MHC Restricted Immunotherapeutic Targets in AML
Lee, Dean A.   
Baylor College of Medicine, Houston, TX, United States

Even when acute myelogenous leukemia (AML) initially responds to standard chemotherapeutic regimens, it has a high relapse rate attributable to persistence of minimal residual disease (MRD). Both experimental and clinical data support a contribution from the immune response in the elimination of MRD in AMI. Tumor associated antigens and minor histocompatibility antigens are potential targets for immunotherapy following chemotherapy or hematopoietic stem cell (HSC) transplantation, respectively. A major requirement for an effective immune response to experimental tumors is the generation of tumor-specific CD4+ T lymphocytes. It is likely that recognition of MHC class ll-restricted epitopes by the immune system will therefore be essential for immunotherapy of naturally occurring malignancies, including AML. As yet, few class ll-restricted tumor antigens or minor histocompatibility antigens have been identified in immune responses against leukemic blasts. To improve the prospects for successful AML immunotherapy I have adapted a molecular screening approach to identify potential leukemia tumor antigens. I am using a vector encoding the human invariant chain to enhance the class II presentation of peptides from tumor cDNA libraries. I have already successfully used this targeted gene expression method to identify a class II epitope of the LAGE-1 tumor antigen in melanoma, and described the antigen-specificity of regulatory T cells in this cancer (Immunity, 2004). To extend this technique to human AML I have developed methods for the recovery of cancer-specific T cells from human bone marrow samples and for the expansion of leukemic blasts in NOD-SCID mice.

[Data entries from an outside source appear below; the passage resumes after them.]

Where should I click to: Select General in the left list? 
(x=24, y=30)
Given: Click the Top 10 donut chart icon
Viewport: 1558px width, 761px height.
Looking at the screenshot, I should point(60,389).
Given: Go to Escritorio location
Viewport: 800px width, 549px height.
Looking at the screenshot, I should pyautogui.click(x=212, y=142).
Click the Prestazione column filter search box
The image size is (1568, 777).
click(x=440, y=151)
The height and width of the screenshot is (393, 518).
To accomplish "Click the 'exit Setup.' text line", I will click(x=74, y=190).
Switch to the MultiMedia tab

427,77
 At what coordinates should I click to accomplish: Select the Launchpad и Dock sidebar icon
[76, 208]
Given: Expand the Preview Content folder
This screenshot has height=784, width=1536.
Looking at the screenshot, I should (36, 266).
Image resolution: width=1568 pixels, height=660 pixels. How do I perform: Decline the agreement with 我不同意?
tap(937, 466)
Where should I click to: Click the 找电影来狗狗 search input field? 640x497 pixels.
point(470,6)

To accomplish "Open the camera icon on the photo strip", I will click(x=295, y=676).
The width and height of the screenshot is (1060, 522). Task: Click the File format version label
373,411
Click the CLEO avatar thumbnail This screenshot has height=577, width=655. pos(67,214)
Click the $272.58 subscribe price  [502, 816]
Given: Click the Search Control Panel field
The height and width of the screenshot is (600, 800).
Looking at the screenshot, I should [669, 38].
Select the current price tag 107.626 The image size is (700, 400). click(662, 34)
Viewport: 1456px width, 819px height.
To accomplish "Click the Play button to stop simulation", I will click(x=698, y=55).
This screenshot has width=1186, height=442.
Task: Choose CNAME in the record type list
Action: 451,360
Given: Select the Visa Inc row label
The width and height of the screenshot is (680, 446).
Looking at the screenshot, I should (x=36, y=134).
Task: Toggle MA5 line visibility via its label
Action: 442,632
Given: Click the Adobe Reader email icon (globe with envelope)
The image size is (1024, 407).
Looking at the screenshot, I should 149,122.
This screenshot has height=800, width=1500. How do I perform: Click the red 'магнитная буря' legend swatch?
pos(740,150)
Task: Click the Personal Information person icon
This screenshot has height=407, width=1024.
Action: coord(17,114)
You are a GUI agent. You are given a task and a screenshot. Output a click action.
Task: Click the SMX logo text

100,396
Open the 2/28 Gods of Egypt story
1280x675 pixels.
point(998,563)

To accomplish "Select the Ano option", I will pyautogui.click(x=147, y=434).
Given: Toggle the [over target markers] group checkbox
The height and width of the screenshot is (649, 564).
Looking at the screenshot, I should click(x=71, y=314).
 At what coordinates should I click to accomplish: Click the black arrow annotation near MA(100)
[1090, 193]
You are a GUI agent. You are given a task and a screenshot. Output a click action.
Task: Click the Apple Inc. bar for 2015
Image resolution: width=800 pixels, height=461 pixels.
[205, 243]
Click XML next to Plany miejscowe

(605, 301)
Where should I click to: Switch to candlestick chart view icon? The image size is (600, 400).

I propose to use these cellular and molecular techniques on blood or bone marrow samples obtained from patients with AML at diagnosis, following autologous tumor vaccination, or after HSC transplantation to: 1) identify novel class I and class ll-restricted tumor associated antigens responsible for cellular immune responses against leukemic blasts in AML patients, 2) characterize the peptide epitopes of these tumor antigens, and 3) follow the development of anti-cancer immune responses to these epitopes following HSC transplantation or tumor vaccination. I anticipate that this translational research could lead directly to clinical trials evaluating antigen specific active (vaccines) or passive (adoptive transfer) immunotherapy for AML.